**Exercise goal:** Print each of the entries below word for word, leaving out the pictures.

**Material:**
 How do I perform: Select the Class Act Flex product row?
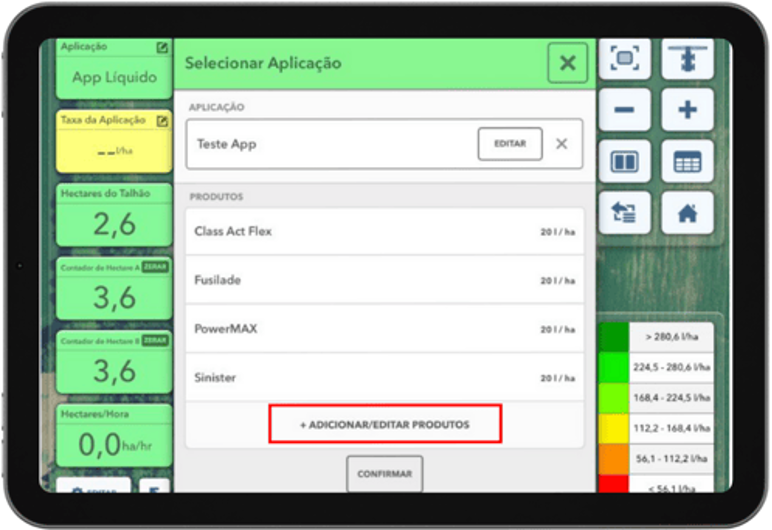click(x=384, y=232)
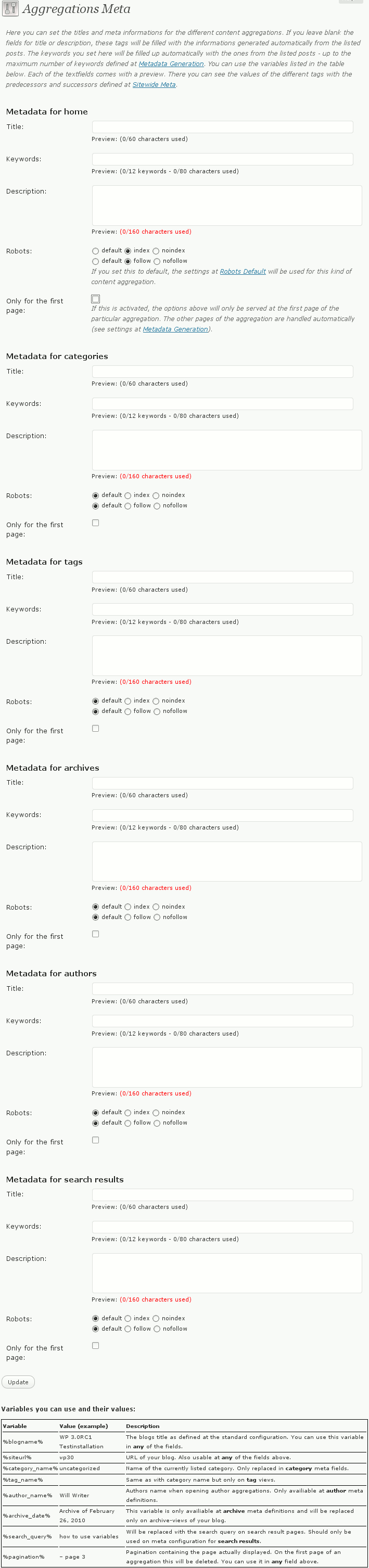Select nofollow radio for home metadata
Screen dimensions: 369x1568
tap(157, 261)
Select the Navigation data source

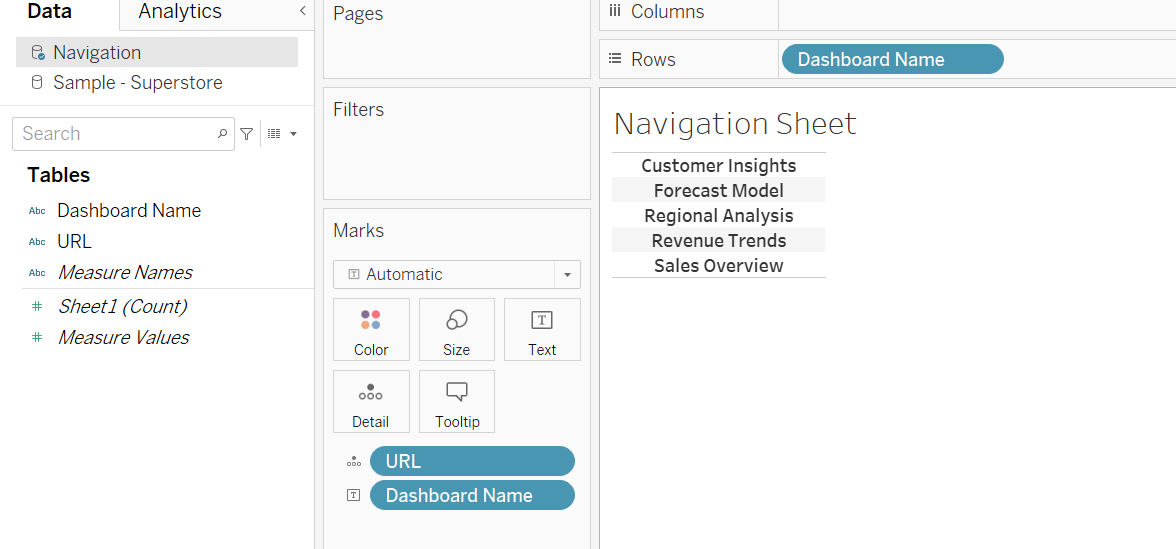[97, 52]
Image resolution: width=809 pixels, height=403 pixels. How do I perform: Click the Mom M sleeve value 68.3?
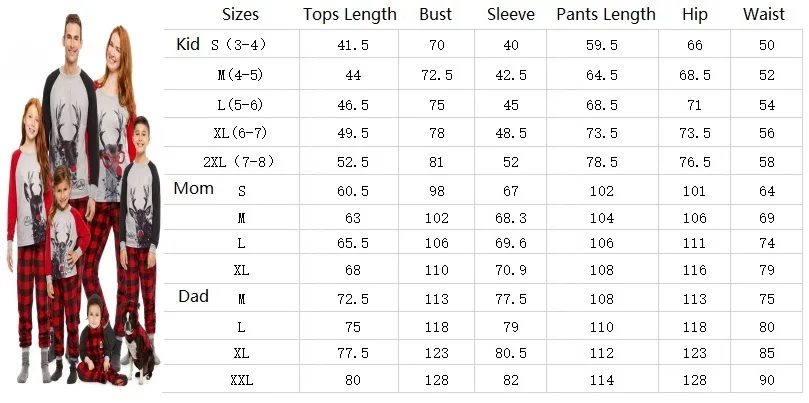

**Exercise solution:**
 How do I perform: Select the Class Act Flex product row?
click(x=384, y=232)
Select nofollow radio for home metadata
Screen dimensions: 369x1568
tap(157, 261)
Select the Navigation data source

[97, 52]
Image resolution: width=809 pixels, height=403 pixels. How do I perform: Click the Mom M sleeve value 68.3?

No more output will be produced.